Health and Human Services Secretary Margaret M. Heckler announced yesterday that the department, in a "new approach," will apply federal circuit court rulings on Social Security issues to most related cases within the same circuit instead of, in effect, ignoring rulings with which it disagrees.

Under HHS' old "non-acquiescence" policy, which dates back at least 20 years, the department applied a circuit court decision that conflicted with Social Security policies only to the people involved in that specific court case. It ignored the ruling when handling other similar cases within the circuit.

The department contended that that was the only way to maintain some semblance of uniformity nationwide. People involved with similar cases in the circuit still had to go to court to get disputed benefits.

Heckler said yesterday that although HHS will start applying the circuit court rulings widely, the department will retain the right to go back to court in "selected cases." The new policy will apply only to future cases.

Rep. James R. Jones (D-Okla.), chairman of the House Ways and Means subcommittee on Social Security, said Heckler's new procedure "does not appear to make any basic changes in the administrative policy of non-acquiescence and does not seem to be consistent with congressional sentiment on this issue . . . ."

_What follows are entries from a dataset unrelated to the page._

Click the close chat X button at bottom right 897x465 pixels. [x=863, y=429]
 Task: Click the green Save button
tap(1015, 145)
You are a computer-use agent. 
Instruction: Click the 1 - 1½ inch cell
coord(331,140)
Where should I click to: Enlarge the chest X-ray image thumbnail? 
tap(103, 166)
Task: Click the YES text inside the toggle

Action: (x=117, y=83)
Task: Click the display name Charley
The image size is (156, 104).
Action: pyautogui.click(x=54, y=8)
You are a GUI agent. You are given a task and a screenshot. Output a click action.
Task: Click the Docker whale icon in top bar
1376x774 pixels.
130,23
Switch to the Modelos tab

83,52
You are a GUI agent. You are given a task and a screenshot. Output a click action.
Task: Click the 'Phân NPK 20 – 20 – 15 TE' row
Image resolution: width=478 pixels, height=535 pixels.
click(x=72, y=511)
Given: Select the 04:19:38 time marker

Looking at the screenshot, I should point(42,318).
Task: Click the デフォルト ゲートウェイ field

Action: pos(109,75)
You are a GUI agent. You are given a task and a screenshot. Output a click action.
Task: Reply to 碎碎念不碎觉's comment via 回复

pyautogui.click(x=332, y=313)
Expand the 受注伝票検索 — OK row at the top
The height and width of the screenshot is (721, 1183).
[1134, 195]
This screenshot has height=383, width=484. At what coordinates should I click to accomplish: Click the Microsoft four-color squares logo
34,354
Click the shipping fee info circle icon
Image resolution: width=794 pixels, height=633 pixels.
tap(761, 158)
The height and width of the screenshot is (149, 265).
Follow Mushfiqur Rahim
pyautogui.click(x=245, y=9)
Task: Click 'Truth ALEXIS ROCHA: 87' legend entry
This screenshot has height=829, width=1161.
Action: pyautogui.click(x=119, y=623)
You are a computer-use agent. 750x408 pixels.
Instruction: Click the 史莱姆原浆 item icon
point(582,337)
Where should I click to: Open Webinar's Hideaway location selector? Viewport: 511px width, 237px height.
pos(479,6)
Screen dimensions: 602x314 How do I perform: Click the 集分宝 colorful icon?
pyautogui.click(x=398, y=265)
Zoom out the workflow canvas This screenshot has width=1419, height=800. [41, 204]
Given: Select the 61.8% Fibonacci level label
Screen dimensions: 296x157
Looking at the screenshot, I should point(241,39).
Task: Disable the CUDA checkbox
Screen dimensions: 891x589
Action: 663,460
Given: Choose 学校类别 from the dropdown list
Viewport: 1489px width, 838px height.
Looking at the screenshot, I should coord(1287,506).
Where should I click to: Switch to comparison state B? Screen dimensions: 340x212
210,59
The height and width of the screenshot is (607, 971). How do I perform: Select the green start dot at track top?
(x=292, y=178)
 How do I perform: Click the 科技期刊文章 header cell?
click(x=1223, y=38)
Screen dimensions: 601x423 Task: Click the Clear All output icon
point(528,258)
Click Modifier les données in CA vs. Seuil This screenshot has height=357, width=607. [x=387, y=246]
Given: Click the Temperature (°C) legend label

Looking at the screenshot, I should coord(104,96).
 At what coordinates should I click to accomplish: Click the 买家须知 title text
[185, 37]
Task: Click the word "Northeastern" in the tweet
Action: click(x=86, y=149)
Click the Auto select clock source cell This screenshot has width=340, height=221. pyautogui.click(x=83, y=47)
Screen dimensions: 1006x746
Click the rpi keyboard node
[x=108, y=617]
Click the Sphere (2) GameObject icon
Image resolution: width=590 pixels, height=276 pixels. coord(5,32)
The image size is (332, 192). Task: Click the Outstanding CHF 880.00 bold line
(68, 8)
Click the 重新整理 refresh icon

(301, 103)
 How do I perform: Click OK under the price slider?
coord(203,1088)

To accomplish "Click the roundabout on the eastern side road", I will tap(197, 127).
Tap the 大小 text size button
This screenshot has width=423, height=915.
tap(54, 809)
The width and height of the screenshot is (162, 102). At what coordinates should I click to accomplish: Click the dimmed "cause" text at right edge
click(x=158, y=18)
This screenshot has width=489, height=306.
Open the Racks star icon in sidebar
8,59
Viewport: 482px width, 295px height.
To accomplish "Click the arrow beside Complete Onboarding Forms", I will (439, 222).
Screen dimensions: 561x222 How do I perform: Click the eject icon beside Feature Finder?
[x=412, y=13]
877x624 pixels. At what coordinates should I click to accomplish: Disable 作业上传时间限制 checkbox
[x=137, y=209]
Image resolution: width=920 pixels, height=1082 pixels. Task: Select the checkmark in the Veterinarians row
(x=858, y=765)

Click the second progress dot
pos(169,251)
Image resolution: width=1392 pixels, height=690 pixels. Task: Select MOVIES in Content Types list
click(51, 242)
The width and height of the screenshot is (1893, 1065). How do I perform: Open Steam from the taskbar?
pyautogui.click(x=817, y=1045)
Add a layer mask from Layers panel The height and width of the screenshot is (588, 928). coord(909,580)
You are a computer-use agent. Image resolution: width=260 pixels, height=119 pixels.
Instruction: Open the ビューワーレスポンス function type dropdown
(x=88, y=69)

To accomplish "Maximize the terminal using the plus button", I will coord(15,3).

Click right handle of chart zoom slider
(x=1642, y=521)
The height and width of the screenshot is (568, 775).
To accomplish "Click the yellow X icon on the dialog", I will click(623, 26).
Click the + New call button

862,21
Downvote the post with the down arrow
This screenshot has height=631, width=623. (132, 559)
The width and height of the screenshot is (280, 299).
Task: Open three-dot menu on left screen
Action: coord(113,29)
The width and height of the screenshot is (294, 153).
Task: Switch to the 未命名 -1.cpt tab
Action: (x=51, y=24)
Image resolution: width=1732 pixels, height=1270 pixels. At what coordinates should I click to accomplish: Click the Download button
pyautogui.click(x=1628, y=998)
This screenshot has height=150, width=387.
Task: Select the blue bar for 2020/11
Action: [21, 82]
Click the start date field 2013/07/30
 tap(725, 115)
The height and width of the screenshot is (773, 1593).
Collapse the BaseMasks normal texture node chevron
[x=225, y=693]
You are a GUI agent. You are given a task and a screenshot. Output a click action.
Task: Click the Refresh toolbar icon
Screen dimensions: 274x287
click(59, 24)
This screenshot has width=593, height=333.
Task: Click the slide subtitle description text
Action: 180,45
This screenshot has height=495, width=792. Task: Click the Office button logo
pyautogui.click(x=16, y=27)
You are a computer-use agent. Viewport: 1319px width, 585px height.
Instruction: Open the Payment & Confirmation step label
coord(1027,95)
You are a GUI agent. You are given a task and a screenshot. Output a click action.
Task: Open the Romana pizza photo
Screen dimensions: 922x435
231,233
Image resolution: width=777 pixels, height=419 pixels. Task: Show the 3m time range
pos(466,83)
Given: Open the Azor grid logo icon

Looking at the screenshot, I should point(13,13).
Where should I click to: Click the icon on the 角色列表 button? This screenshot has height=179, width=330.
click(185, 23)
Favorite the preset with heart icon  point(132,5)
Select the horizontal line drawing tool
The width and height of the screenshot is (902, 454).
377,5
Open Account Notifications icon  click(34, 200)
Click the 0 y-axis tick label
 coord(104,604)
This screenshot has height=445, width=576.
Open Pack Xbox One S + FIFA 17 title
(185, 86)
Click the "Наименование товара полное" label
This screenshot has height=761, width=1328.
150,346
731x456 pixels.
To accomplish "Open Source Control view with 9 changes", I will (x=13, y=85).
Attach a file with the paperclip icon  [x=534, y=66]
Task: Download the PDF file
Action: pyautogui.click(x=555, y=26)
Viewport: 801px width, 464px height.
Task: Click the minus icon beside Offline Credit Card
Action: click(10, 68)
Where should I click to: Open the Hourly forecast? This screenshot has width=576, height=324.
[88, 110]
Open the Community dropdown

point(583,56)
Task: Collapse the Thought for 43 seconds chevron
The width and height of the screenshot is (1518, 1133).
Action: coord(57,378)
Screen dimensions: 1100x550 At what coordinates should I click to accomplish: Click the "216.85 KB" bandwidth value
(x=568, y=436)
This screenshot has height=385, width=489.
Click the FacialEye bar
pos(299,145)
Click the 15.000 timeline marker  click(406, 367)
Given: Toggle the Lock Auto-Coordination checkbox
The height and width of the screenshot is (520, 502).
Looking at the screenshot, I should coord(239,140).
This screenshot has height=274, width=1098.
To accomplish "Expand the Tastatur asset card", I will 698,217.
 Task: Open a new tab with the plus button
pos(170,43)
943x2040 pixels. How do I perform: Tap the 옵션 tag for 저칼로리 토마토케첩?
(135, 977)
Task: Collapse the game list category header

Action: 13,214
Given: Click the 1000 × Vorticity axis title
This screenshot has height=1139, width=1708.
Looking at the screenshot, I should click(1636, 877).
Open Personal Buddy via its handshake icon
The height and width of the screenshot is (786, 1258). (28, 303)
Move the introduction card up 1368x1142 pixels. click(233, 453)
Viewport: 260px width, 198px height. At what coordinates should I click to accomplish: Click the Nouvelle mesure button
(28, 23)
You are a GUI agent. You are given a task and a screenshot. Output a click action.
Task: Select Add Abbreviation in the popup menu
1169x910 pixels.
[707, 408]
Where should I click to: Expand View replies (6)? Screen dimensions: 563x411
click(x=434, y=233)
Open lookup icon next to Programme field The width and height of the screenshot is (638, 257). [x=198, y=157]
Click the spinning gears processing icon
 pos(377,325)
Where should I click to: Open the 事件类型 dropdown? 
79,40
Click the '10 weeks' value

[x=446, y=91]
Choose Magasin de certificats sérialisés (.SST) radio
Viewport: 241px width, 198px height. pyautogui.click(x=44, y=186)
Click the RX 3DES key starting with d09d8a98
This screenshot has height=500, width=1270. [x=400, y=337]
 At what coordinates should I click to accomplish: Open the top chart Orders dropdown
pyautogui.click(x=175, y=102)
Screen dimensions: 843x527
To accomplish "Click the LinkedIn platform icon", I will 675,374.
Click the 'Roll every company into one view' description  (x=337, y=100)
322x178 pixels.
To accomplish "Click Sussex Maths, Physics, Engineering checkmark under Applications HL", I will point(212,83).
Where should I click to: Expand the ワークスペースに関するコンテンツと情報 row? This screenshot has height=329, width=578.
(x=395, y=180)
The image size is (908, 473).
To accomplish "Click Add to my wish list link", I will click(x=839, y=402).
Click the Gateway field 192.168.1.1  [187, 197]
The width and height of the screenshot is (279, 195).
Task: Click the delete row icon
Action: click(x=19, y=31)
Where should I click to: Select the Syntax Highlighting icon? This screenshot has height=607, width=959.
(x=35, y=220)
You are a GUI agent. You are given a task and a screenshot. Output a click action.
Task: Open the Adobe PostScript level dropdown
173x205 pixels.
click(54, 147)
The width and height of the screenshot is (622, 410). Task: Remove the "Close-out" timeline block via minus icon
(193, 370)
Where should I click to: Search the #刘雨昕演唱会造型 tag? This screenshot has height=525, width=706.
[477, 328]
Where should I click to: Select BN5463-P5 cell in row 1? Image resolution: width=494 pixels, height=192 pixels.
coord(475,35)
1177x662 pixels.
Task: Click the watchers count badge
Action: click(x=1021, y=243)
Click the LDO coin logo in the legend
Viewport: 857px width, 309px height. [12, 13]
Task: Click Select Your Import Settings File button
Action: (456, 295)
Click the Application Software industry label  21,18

Jones noted that a conference report on 1984 amendments to the disability program instructed the secretary to pursue the non-acquiescence policy only in cases that the department planned to actively appeal through the courts. "That is not what this policy change does," he said.

Under the old policy, after a circuit court ruled in favor of an applicant for Social Security or disability benefits, the department would give him the benefits. But local hearing officers and administrative law judges in HHS (who are appeals officers) continued to reject requests for benefits in all similar cases in the circuit if the benefits were disallowed by Social Security rules.

Under the new procedure, the local hearing officers will continue to ignore the circuit court rulings in similar cases. But if the cases are appealed to an administrative law judge, the circuit court ruling will be applied, and applicants can qualify for benefits unless the department decides to go back to court.

Eileen Sweeney, an attorney with the National Senior Citizens Law Center, said the new rules are inadequate because a circuit ruling will apply only to those who pursue their cases to the administrative law judge and then only if the department decides not to retry the case.

Department sources responded that, in practice, a large proportion of cases are appealed to the administrative law judge level -- 90 percent of disability reviews, for example -- and said the department would refile only a few cases in which it felt it could get the courts to overturn a major precedent.